BEGIN Record extracts

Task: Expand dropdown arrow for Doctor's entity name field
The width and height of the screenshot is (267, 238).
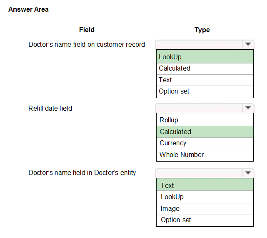Action: click(248, 173)
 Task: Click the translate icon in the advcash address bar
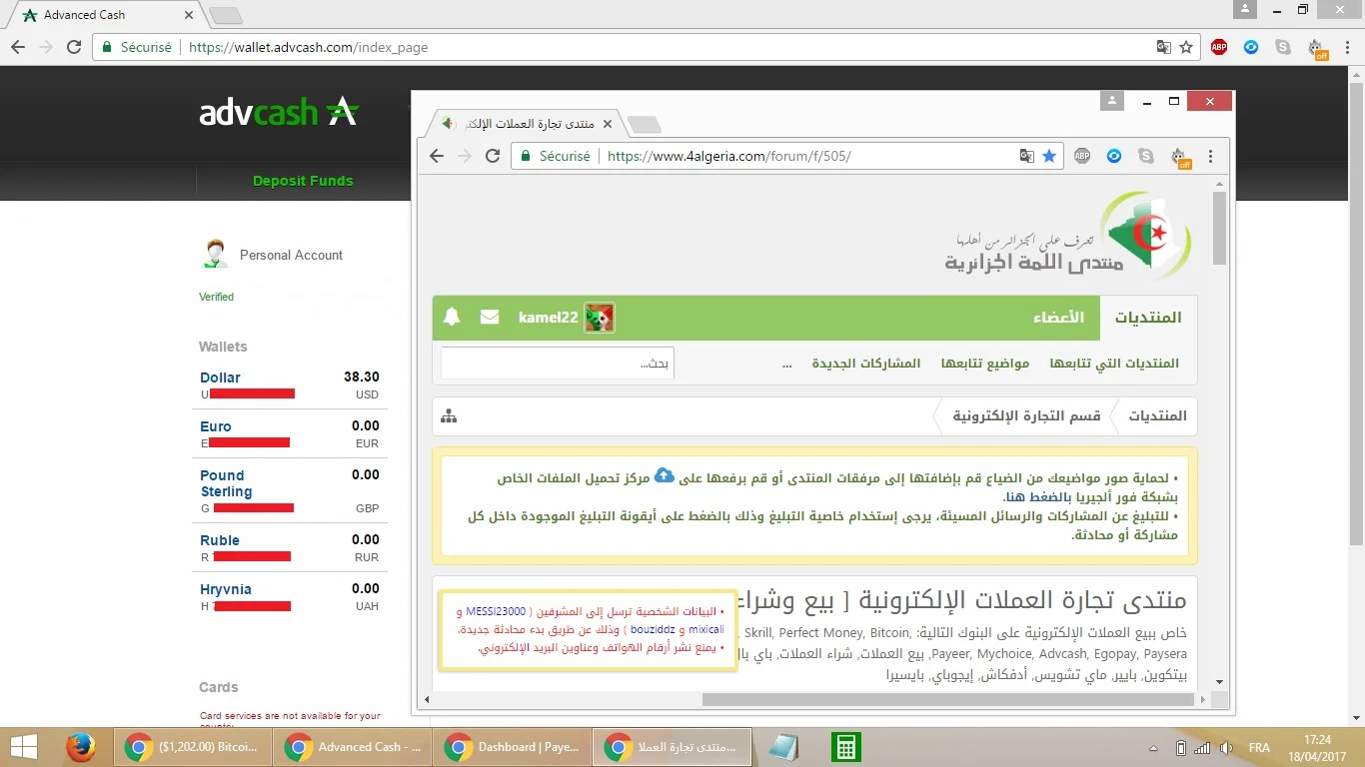1163,47
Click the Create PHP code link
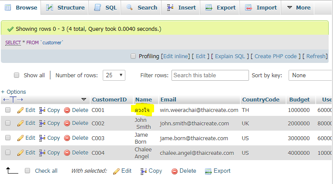 point(276,56)
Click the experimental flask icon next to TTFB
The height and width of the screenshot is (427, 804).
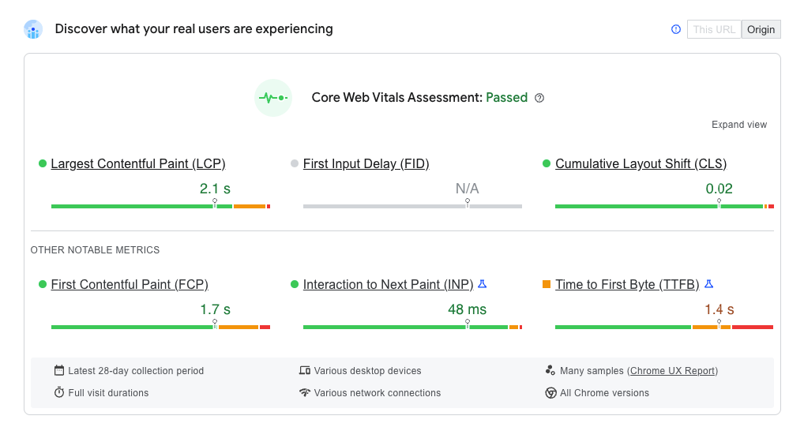tap(708, 283)
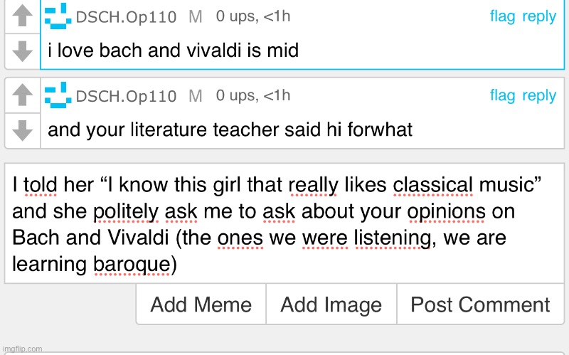This screenshot has height=355, width=569.
Task: Click the avatar icon on the first comment
Action: (x=58, y=16)
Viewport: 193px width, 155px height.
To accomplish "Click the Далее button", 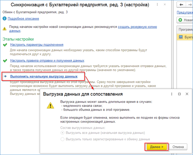I will pyautogui.click(x=157, y=147).
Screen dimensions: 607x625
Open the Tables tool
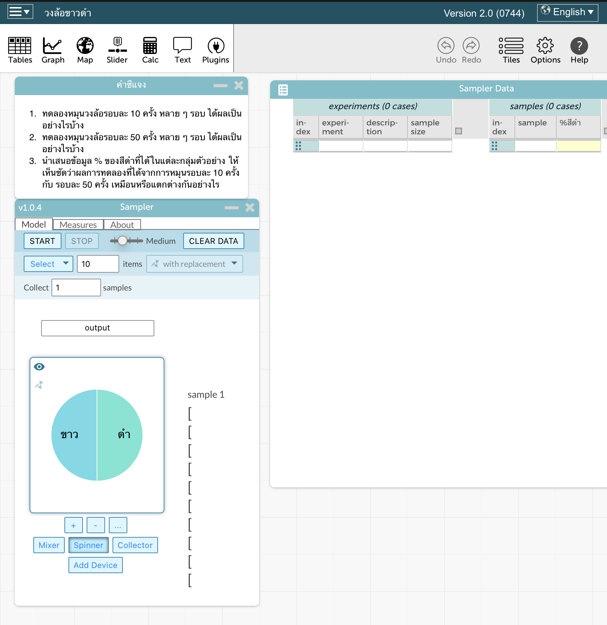pyautogui.click(x=20, y=50)
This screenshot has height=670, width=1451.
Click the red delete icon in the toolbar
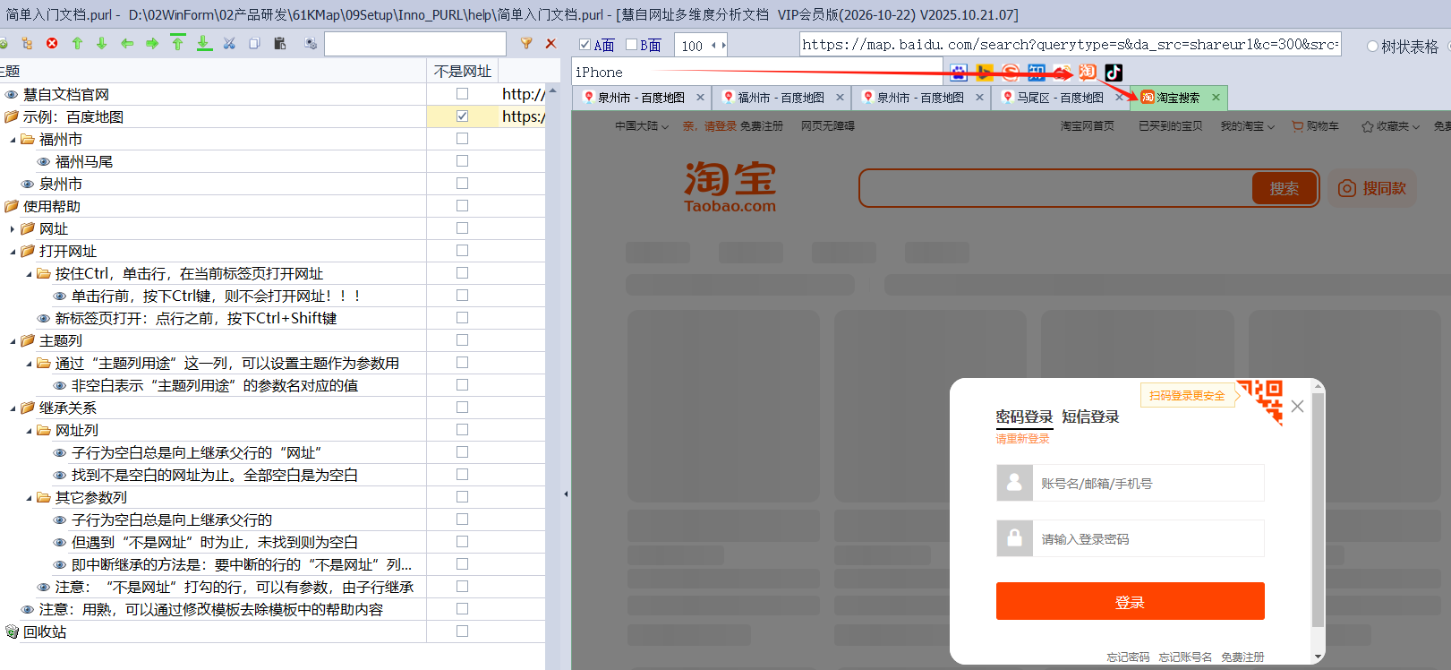(x=52, y=43)

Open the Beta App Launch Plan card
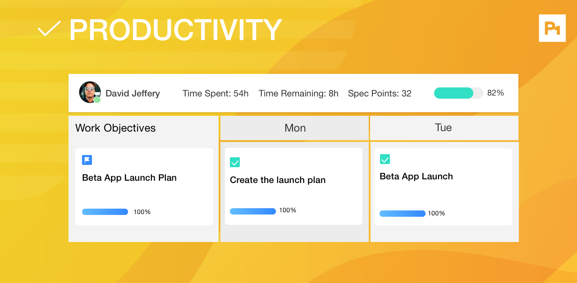point(144,187)
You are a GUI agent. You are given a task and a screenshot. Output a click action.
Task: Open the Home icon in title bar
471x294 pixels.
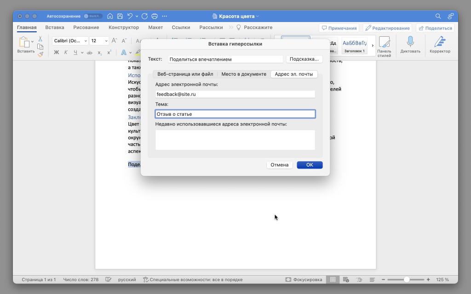pyautogui.click(x=110, y=16)
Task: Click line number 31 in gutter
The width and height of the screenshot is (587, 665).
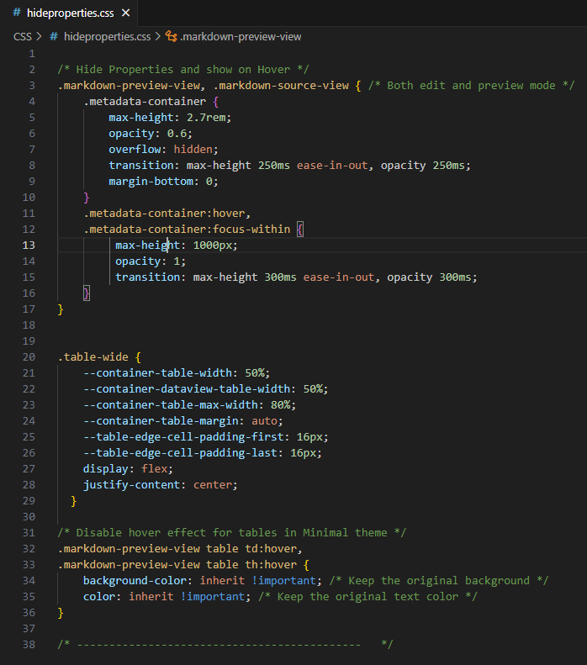Action: (x=29, y=533)
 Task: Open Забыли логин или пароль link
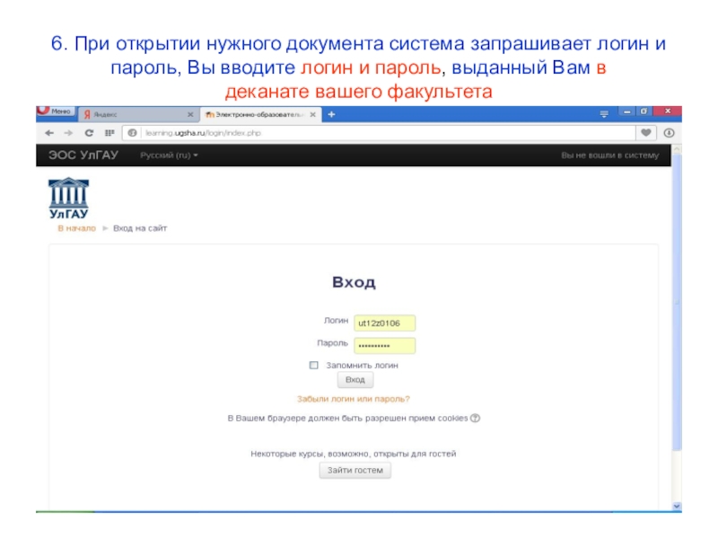(354, 398)
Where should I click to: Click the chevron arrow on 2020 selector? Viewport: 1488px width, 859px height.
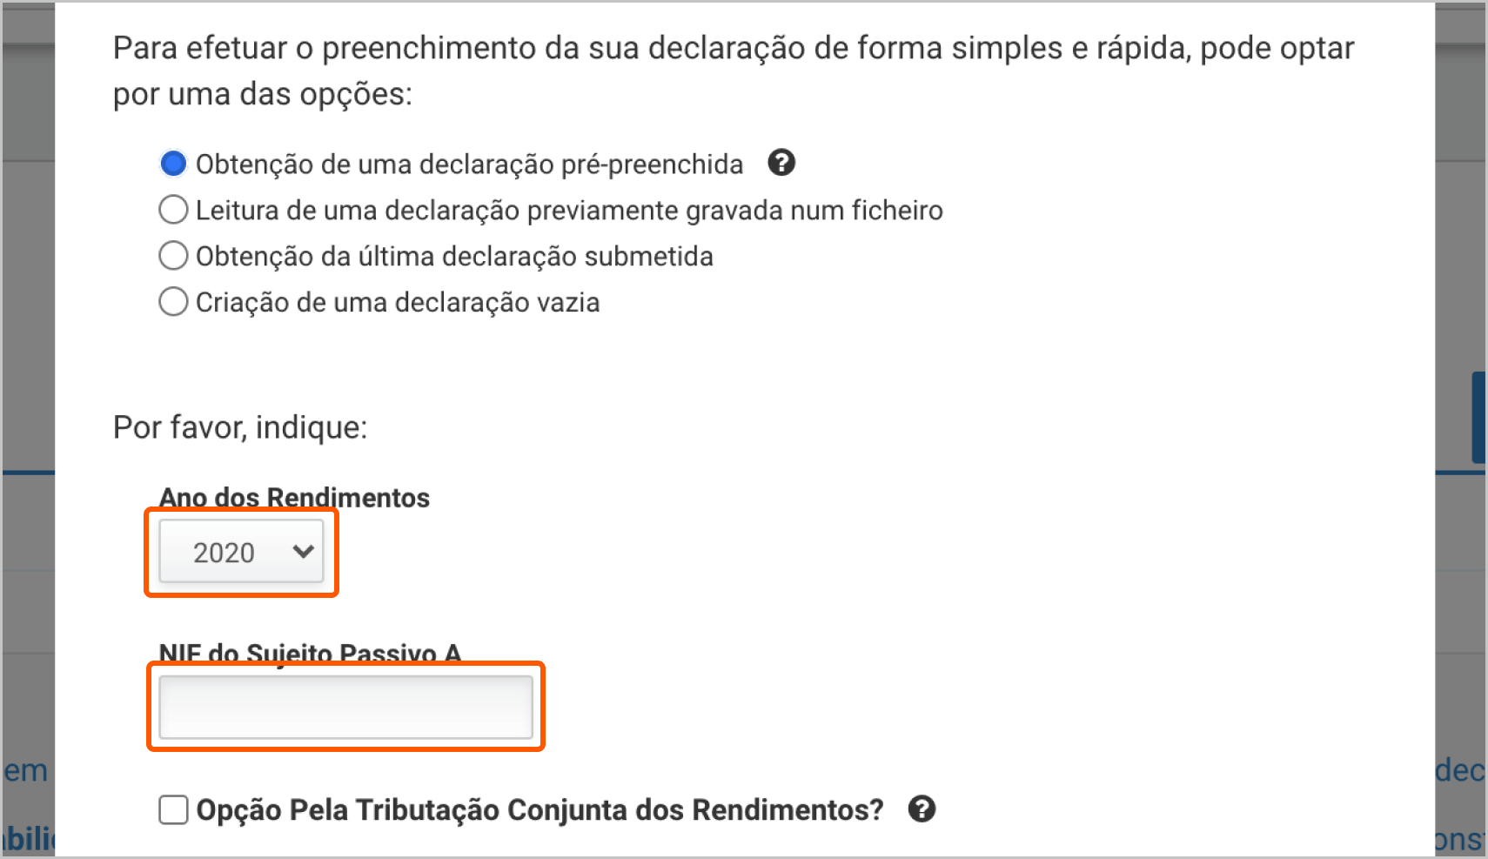302,552
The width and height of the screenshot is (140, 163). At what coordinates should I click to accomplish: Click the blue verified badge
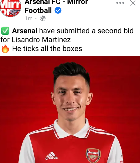point(58,10)
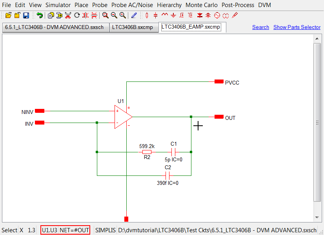Click the Rotate component icon
324x235 pixels.
tap(77, 15)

END Record extracts

- **Your assignment**
Reproduce exactly the lines from the one containing "Where should I" through the last line of the records, both included, leaving out every picture.

- **Answer space**
Where should I click to: Click the chevron arrow on 2020 selector? Viewport: 1488px width, 859px height.
302,552
The width and height of the screenshot is (140, 163). At what coordinates should I click to accomplish: Click the blue verified badge
point(58,10)
Click the Rotate component icon
324x235 pixels.
tap(77, 15)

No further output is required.